Customer concentration

  • Extreme customer concentration — one customer (a defense subcontractor in South Korea, 'Customer D') was ~64% of FY2025 revenue and the majority of total revenue; 'Customer E' ~13%; defense-sector dependenthigh

    Enovix's revenue (still small — $31.8M in FY2025, largely from its acquired South Korea operations) is derived from a very limited number of key customers, particularly in the defense sector. One customer — a defense subcontractor in South Korea ('Customer D') — accounted for ~64% of total revenue (the majority) in FY2025, with 'Customer E' at ~13%; the same Customer D was ~50% in FY2024. This concentration makes financial performance highly sensitive to the retention, performance and ongoing demand of a single defense customer, and to that customer's own government-contract funding. The customers are anonymized in the filing, so an aggregate concentration risk rather than an edge. Severity high.

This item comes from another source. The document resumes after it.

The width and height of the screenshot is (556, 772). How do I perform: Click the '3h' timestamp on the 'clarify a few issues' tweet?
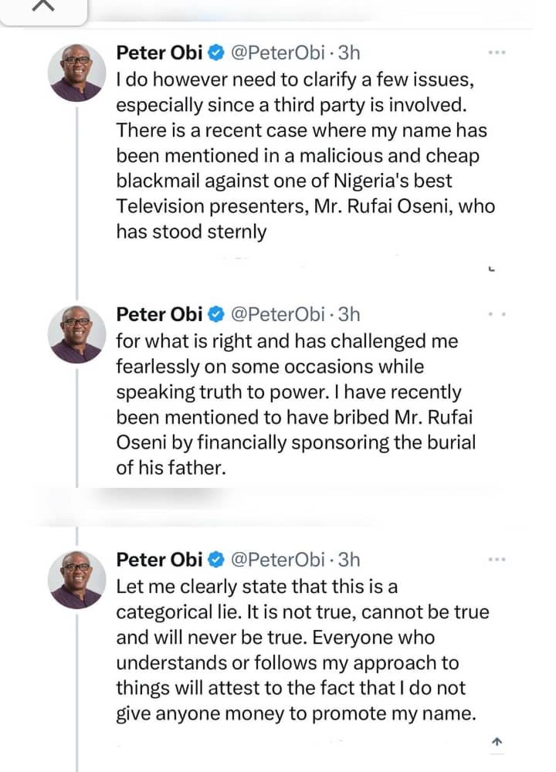tap(350, 53)
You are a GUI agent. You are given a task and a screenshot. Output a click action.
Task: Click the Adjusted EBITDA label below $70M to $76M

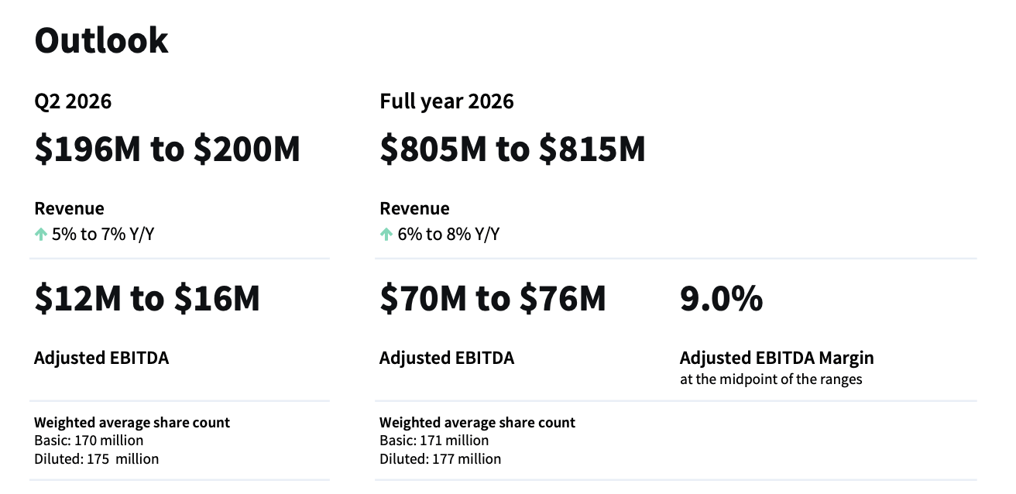[x=447, y=358]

    One customer, a defense subcontractor in South Korea, accounted for the majority of our total revenue for the fiscal year 2025.

    SEC filing →As of 2026

Sole-source dependency

  • Single-supplier dependence for defense-product components, plus reliance on a Malaysia-based contract manufacturer for facilities, procurement and personnel — disruptions would hit defense contracts and productionhigh

    Enovix relies on a single supplier for the components used to manufacture products for its defense customers; any disruption in that supply, or having to replace the supplier or renegotiate terms (potentially on unfavorable terms), would impair its ability to perform under defense contracts and significantly hurt revenue and margins. Separately, it depends on a manufacturing agreement with a Malaysia-based contract manufacturer for some of its facilities, procurement and personnel, so an expected or unexpected change in that relationship could cause delays or disruptions. Combined with a battery raw-material base that is sometimes produced internally or treated as proprietary by large incumbents (limiting third-party availability), these are acute single-source/supply dependencies. Suppliers/CM unnamed, so a sole-source risk rather than an edge. Severity high.

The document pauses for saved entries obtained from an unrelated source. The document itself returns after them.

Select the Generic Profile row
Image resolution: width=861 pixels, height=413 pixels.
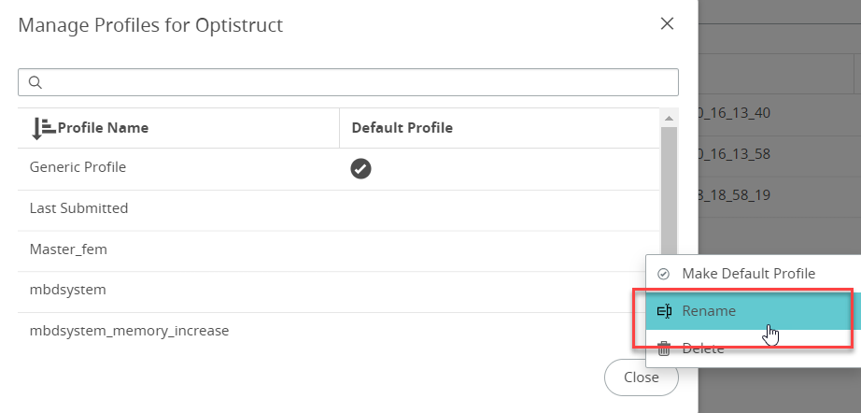pos(78,167)
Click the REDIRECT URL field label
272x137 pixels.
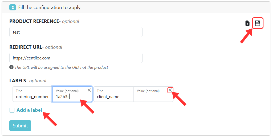(x=26, y=47)
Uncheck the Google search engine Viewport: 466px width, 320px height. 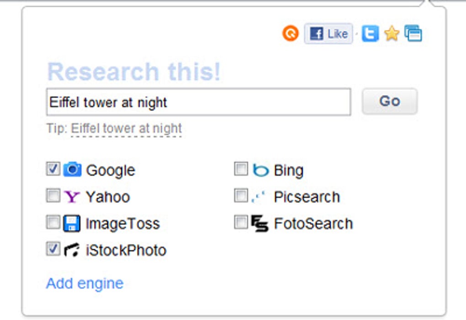pos(53,169)
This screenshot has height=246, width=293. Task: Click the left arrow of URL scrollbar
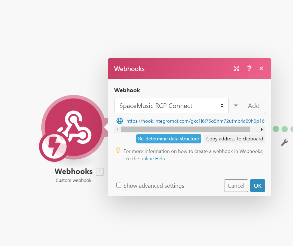(118, 129)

    we rely on a single supplier for components to manufacture products for our defense customers and any disruption in the supply of components would negatively impact our ability to perform under such contracts

    SEC filing →As of 2026

Regulatory & policy

  • Trade policy on a China-dependent, Asia-built battery supply chain — U.S. tariffs/reciprocal tariffs and China's Regulation on Export Control of Dual-Use Items could block materials/equipment for its Malaysia/India/South Korea facilitiesmedium

    Enovix manufactures in Malaysia, India and South Korea, but its products require materials and equipment manufactured outside those countries, including China. It is therefore exposed to a volatile trade-policy environment: newly imposed U.S. tariffs and reciprocal tariffs, and China's Regulation on Export Control of Dual-Use Items (and other trade barriers), could materially impair its ability to obtain key battery materials and equipment — or effective alternative sources — on commercially reasonable terms or at all. With 88% of employees in Asia Pacific and a supply chain spanning multiple jurisdictions, escalating U.S.–China tension or export controls on battery-relevant materials/equipment would raise costs and threaten production continuity. A specific, current trade-policy/export-control exposure. Severity medium.

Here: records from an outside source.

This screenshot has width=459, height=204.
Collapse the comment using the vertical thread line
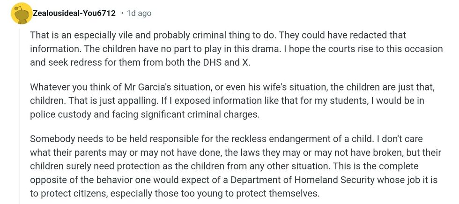click(19, 117)
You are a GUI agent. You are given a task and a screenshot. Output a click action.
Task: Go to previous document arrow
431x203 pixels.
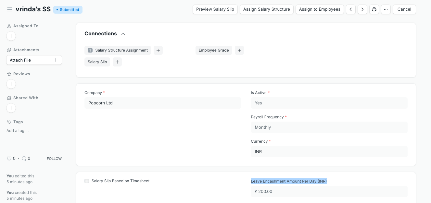click(x=350, y=9)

    If such materials and equipment do not fall under any exemption to the newly imposed tariffs or reciprocal tariffs, or are subject to other trade barriers or restrictions, such as China's Regulation on Export Control of Dual-Use Items, it could materially impact our ability to obtain materials and equipment, or effective alternative sources of such items, on commercially reasonable terms or at all.